• [Records supplied]
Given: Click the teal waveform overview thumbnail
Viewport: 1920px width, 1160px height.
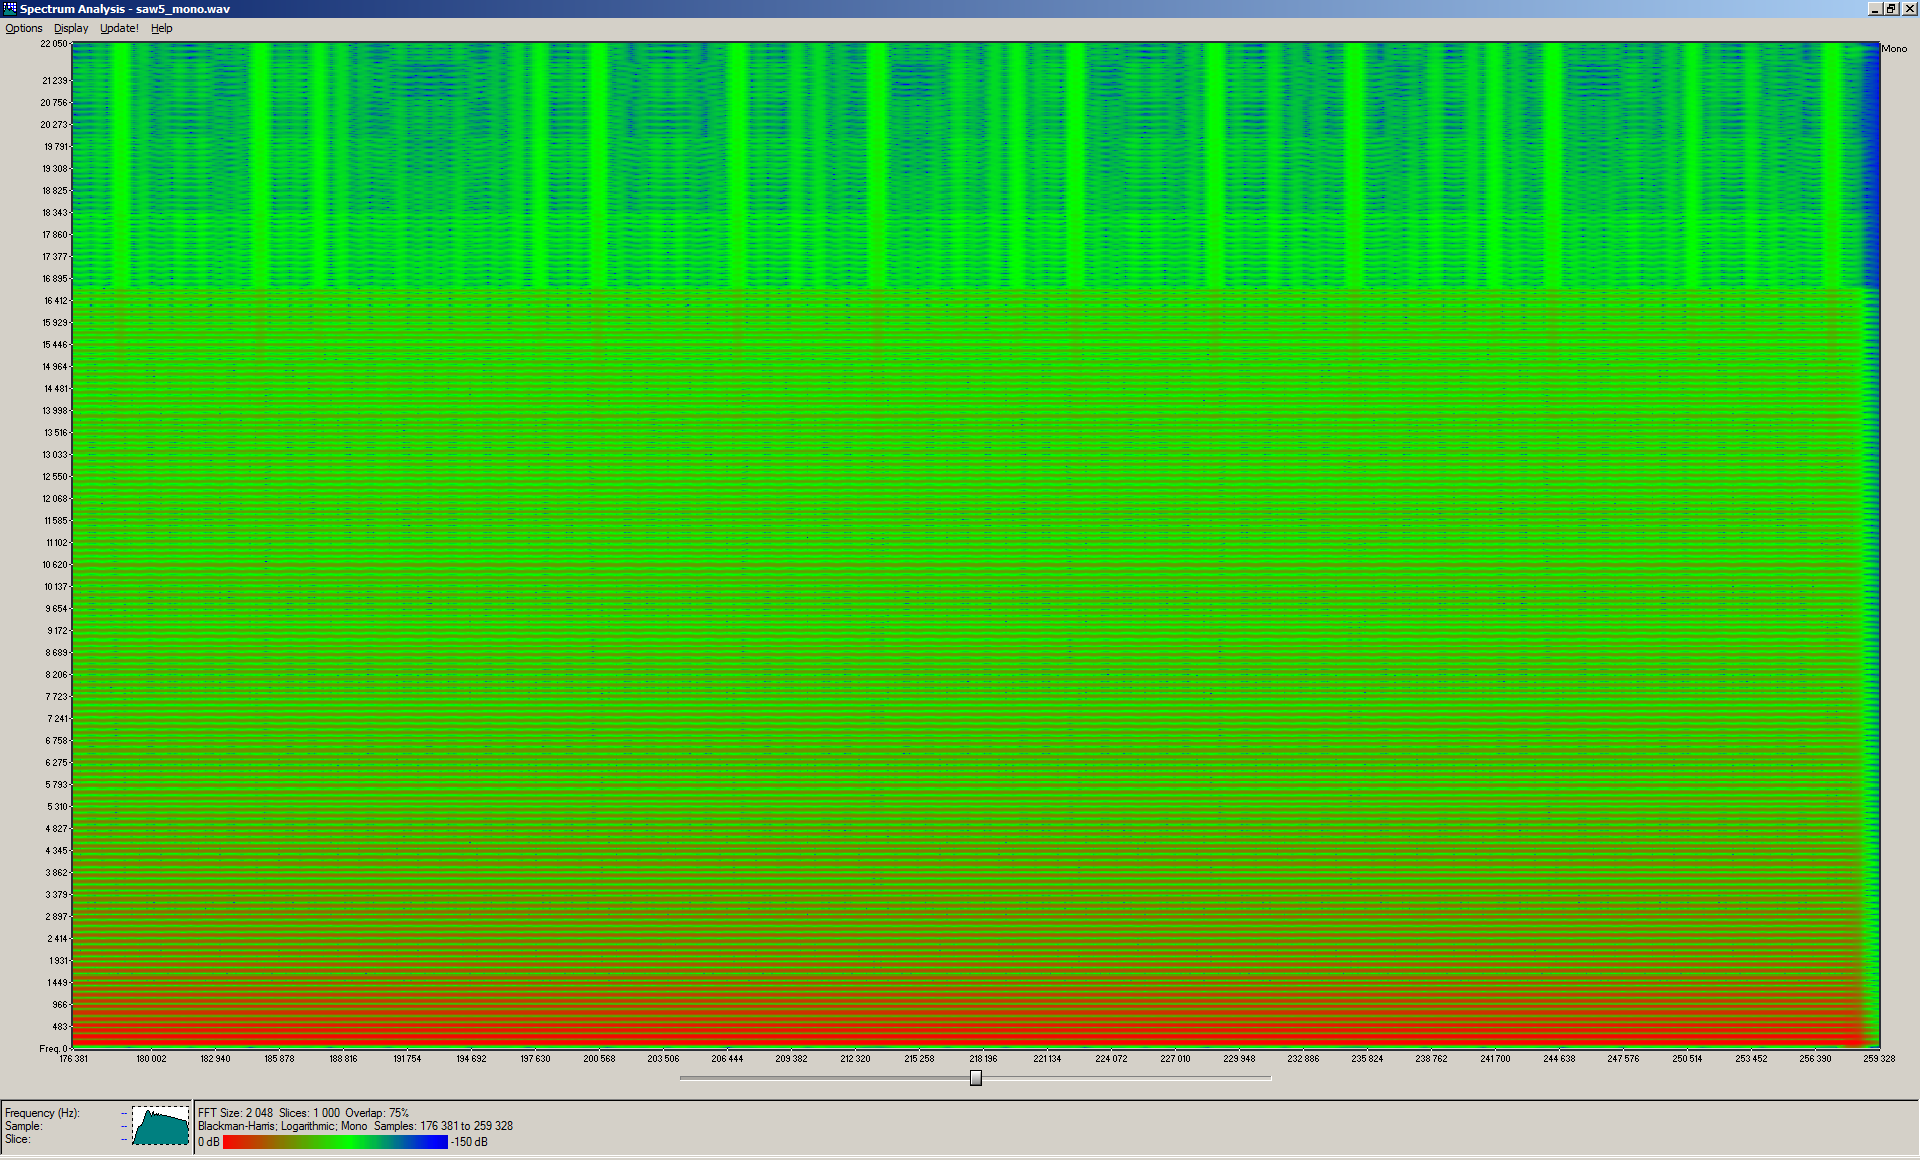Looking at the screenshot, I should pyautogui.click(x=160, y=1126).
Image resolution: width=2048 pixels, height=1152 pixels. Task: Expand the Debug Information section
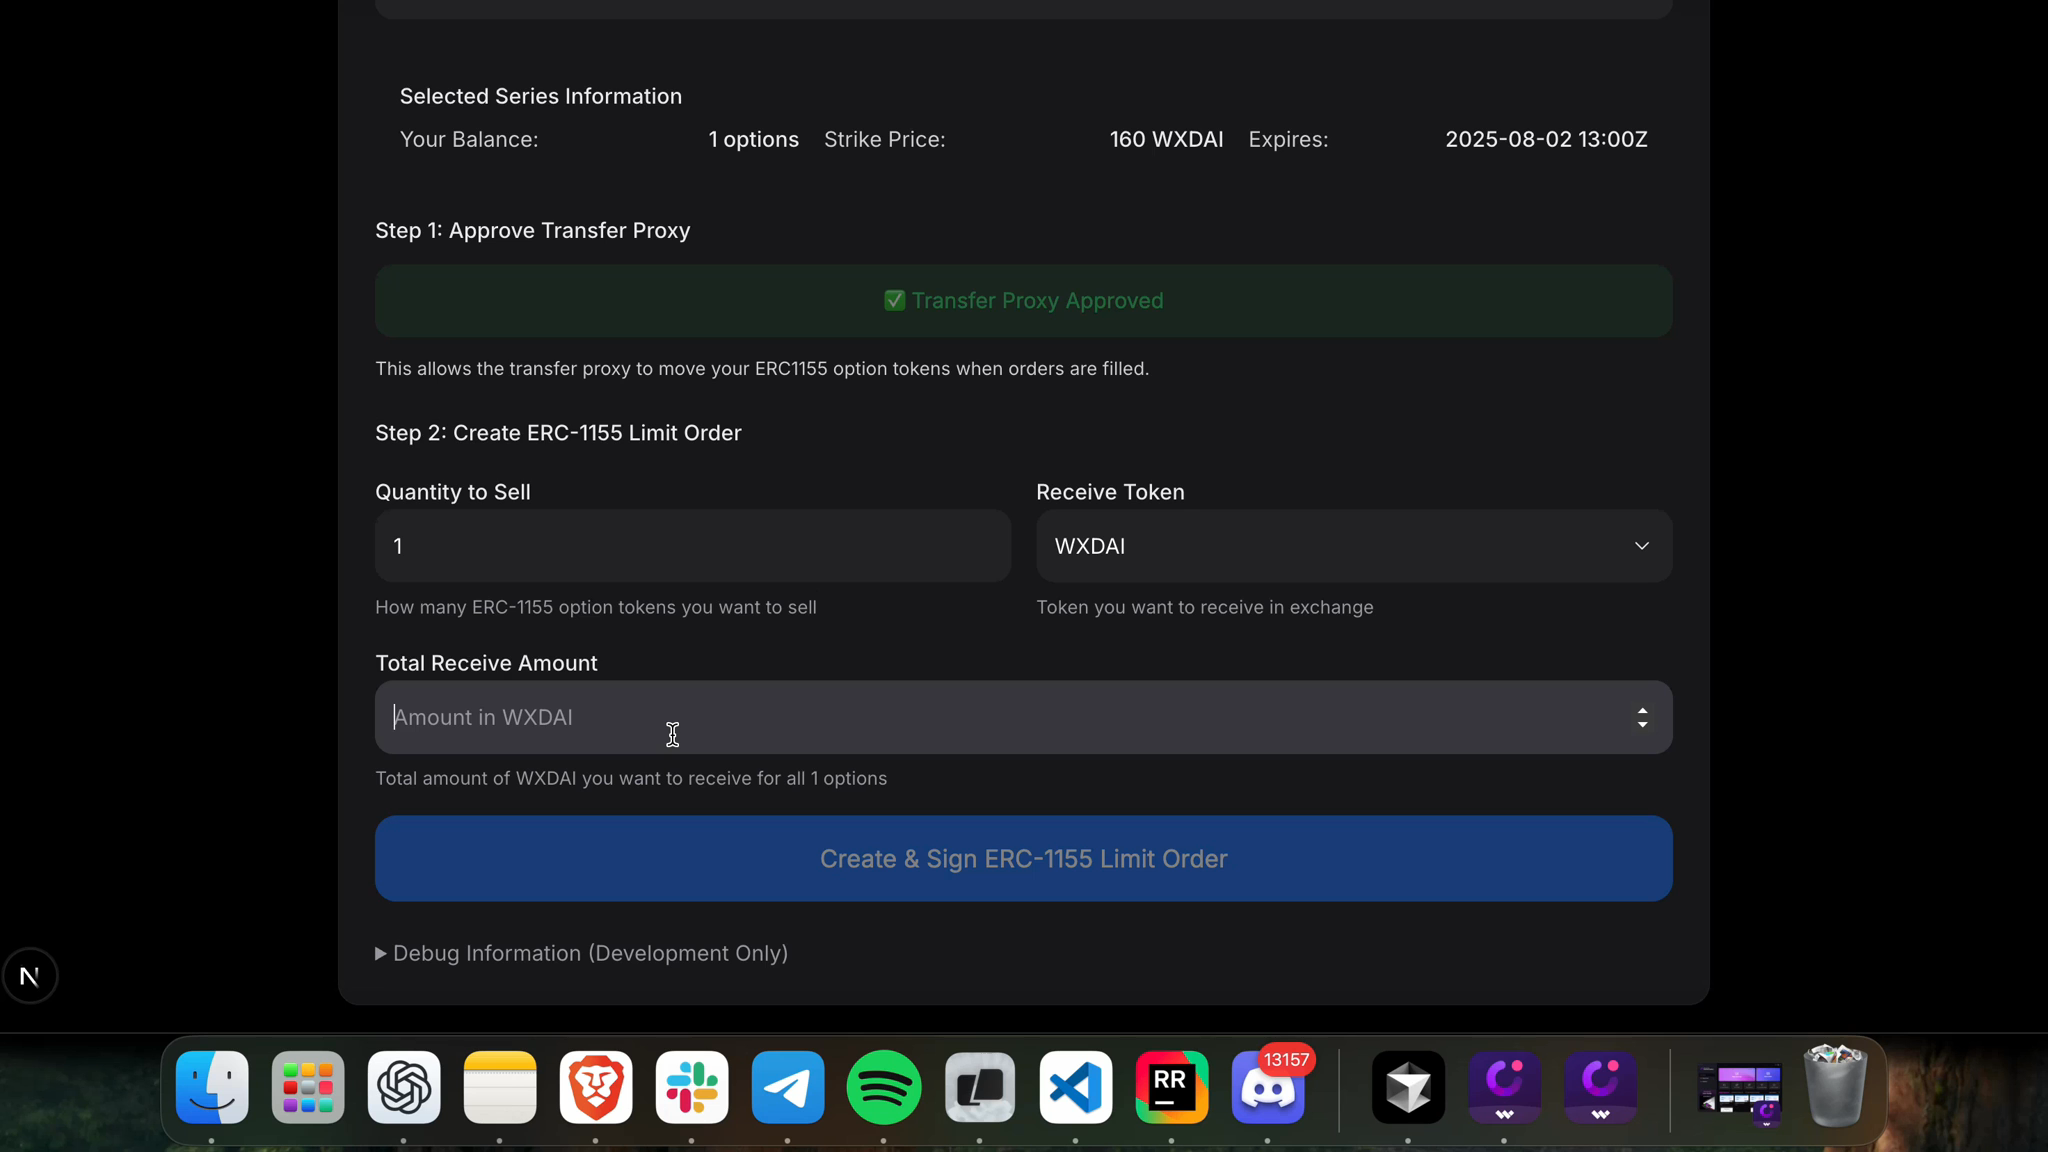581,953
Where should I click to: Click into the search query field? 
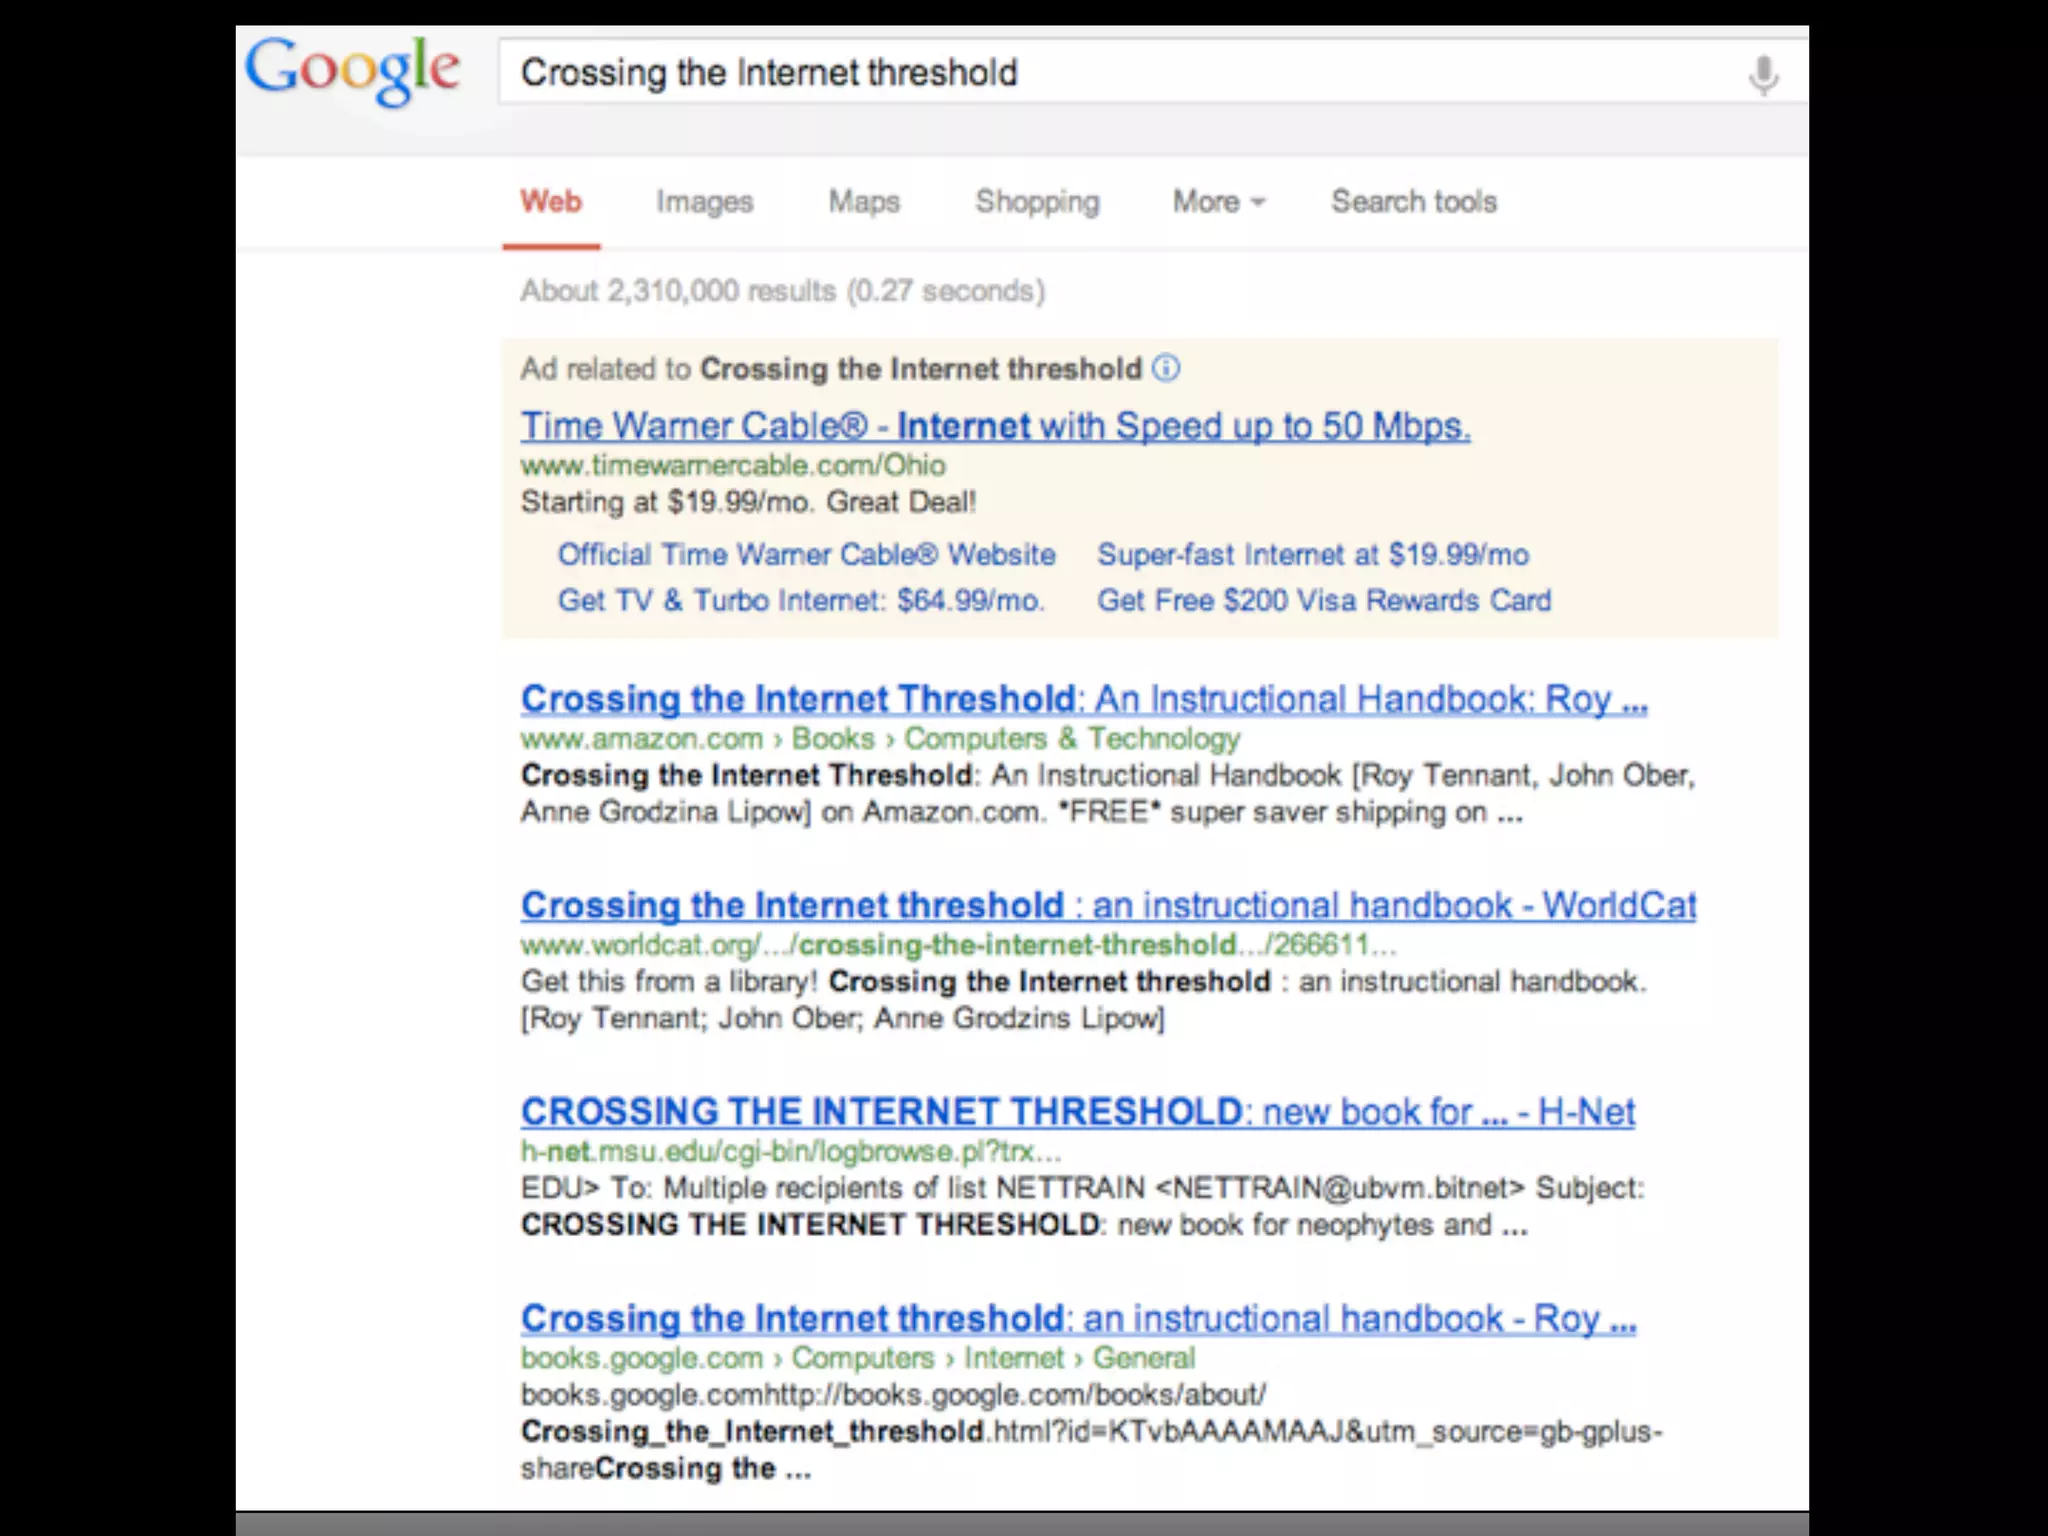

• [Work instructions] Copy exactly and only this span: the line with "Image resolution: width=2048" through the final line of the entries, both ends included, with the pictures left out.

• [Expected output]
Image resolution: width=2048 pixels, height=1152 pixels. Task: Expand the Debug Information section
581,953
Where should I click to: Click into the search query field? 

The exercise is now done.